One person was killed and eight other people were hurt in New York on Tuesday after a residential explosion caused at least a partial building collapse, rendered three structures uninhabitable and sparked a daylong fire, officials sad.
Two people were in serious condition. Five New York City police officers were among those taken to the hospital for smoke inhalation.
Police don’t suspect any foul play and neighbors say they smelled gas before the house exploded and collapsed around 11 a.m. Tuesday.
“This tragic and frightening event after the inferno we saw just days ago just really adds the pressure on the Bronx,” Mayor Eric Adams said Tuesday afternoon.
Tuesday’s incident happened about 3 miles south of the deadly Bronx fire at a 19-story residential building on Jan. 9 that killed 17 people. Authorities believe a malfunctioning electric space heater was to blame in that fire.
The cause of Tuesday’s blast remains under investigation. Officials acknowledged that there was a report of the smell of gas before or around the time of the blast, but any connection to gas is preliminary, they said.
Chief of Fire Operations John Hodgens said three buildings were damaged when firefighters arrived, the fire was raging and three people needed to be rescued.
Four homes will now have to be demolished as a result of the explosion, NYC Councilman Rafael Salamanca, Jr. said.
The fire certainly has the hallmarks of a gas explosion, but authorities haven’t said for sure. It’s still under investigation.
Hero officer Capt. Anthony Macias said his only thought was how to get her out safely.
“The floor was crumbling under our feet and underneath we could see the small flames,” Macias said.
Adams said police rescued a woman who was “trapped inside” one of the structures.
Hodgens said firefighters found two sisters who had been inside the structure on the ground outside after the blast.
One of the women died and the two others were hospitalized, he said. Police said the three women were all older than 65.
The blaze was under control by late afternoon.
Videos showed plumes of smoke billowing from the building, which appeared to be three stories high.
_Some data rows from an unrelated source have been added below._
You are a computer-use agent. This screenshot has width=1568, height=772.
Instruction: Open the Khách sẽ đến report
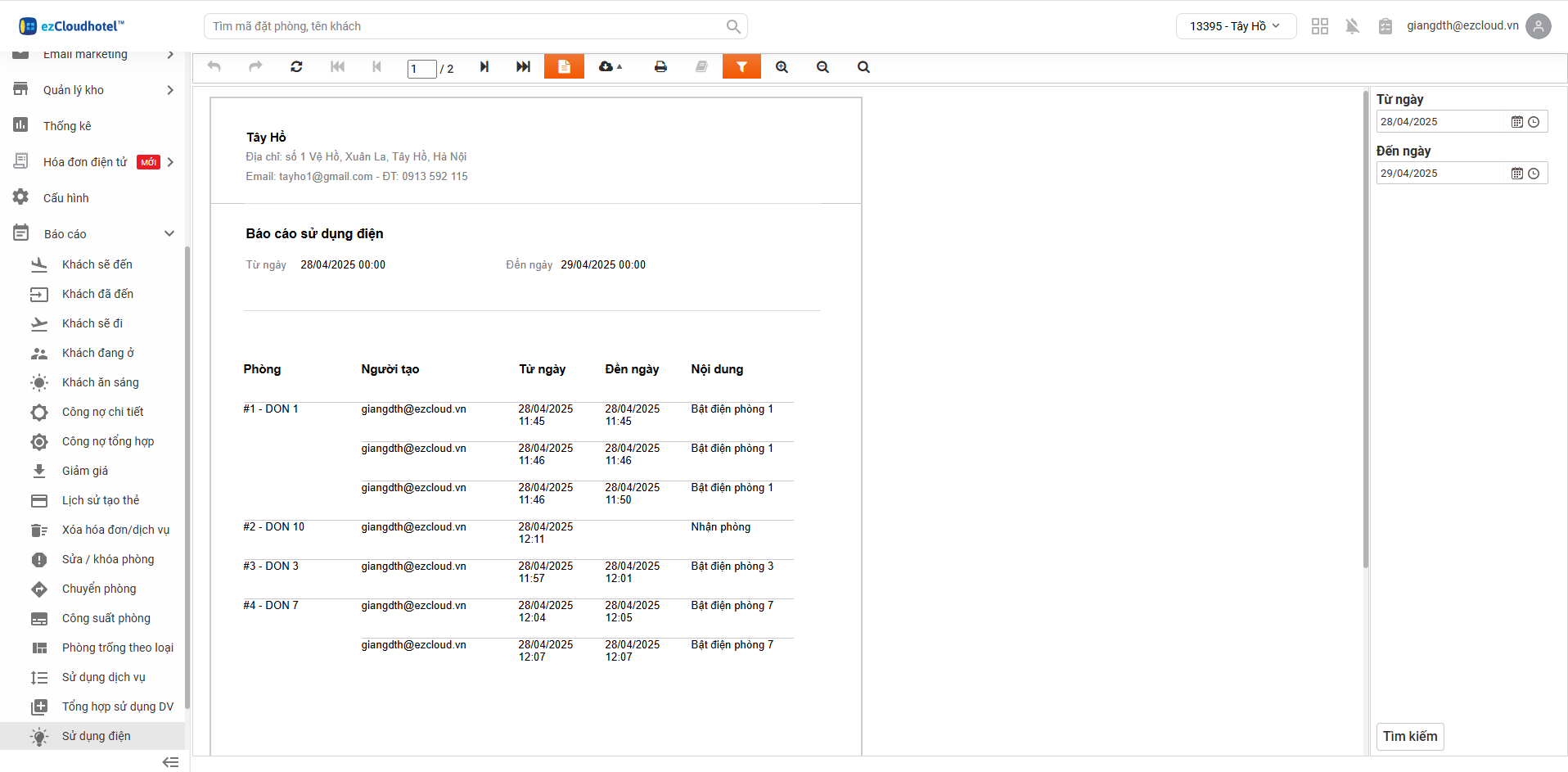point(97,264)
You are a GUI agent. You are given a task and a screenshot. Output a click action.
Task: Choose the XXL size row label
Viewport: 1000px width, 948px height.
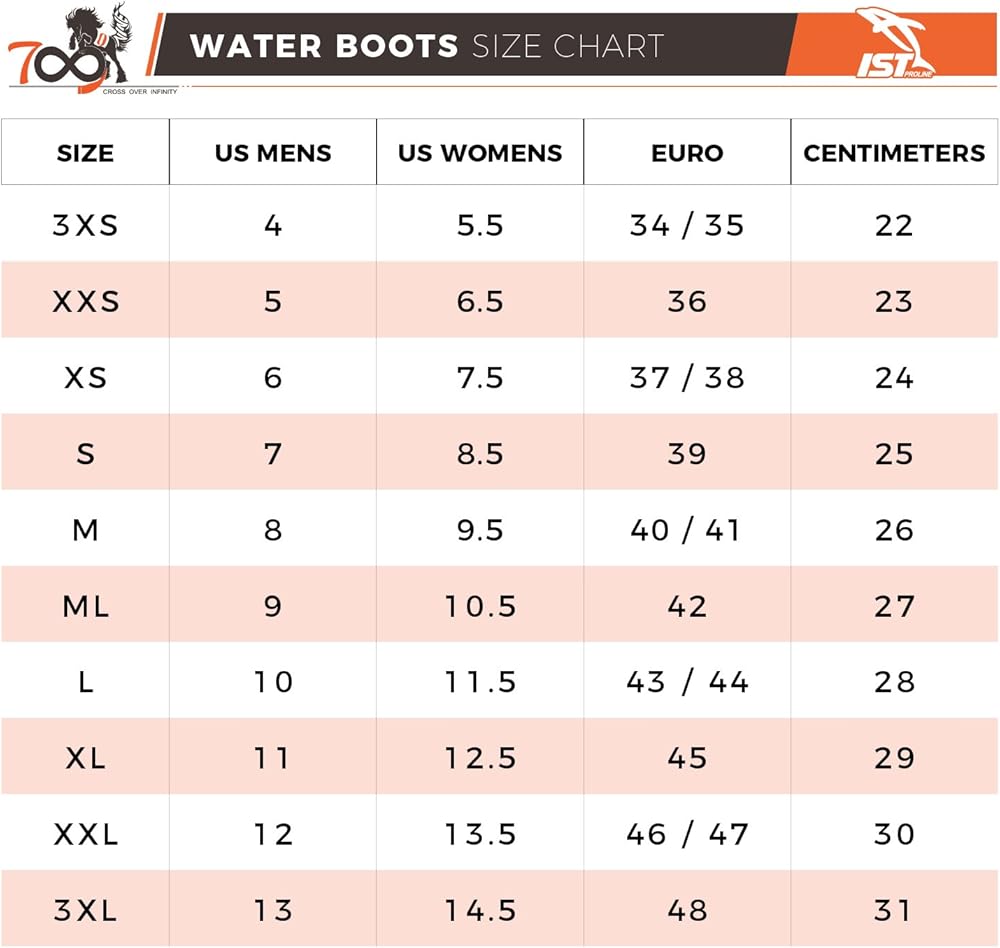pos(85,834)

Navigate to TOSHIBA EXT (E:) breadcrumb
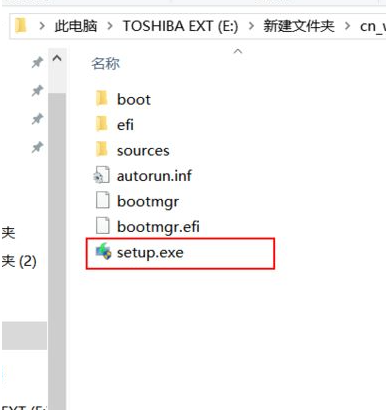[181, 26]
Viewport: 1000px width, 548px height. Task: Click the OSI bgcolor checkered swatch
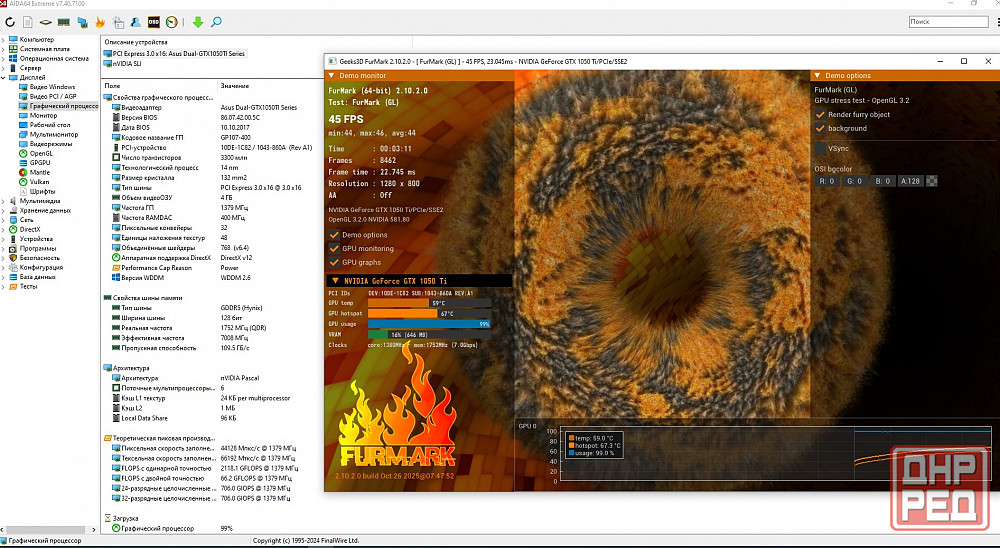932,181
Fire marshals, police arson investigators and agets of the federal Bureau of Alcohol, Tobacco, Firearms and Explosives were among the investigative team, officials said.
City leaders expressed concern about the two deadly events this month in a community that once suffered structural losses and a sense of widespread neglect in the 1970s, when much of the borough was rubble and ash or brick hulks patched with plywood.
“We as a borough are absolutely devastated,” Bronx Borough President Vanessa L. Gibson said at an afternoon news conference. “Yet another fire that we’re facing here in the South Bronx and Longwood.”
“We have lost Mrs. Martha Dagbatsa, 79, a devoted wife, mother, grandmother, auntie and sister. We mourn her departure from this world but find comfort knowing she is resting in peace with our Lord in Heaven.
Thank you to everyone who has reached out to the family to offer your condolences. We are happy to report that Mrs. Dagbatsa’s sister, who survived the incident, is doing well and on the road to recovery.
Thank you to community members Christopher Rodriguez and Benancio Caba for your heroic actions, immediately jumping into action and helping victims to safety.
Thank you to the courageous first responders from NYPD, FDNY and EMS. We pray for the speedy recovery of the injured 41st Precinct officers.
We’re happy that our neighbors on and around Fox St. are okay and are saddened that some of you have lost or been put out of your homes. We pray for you and your families.”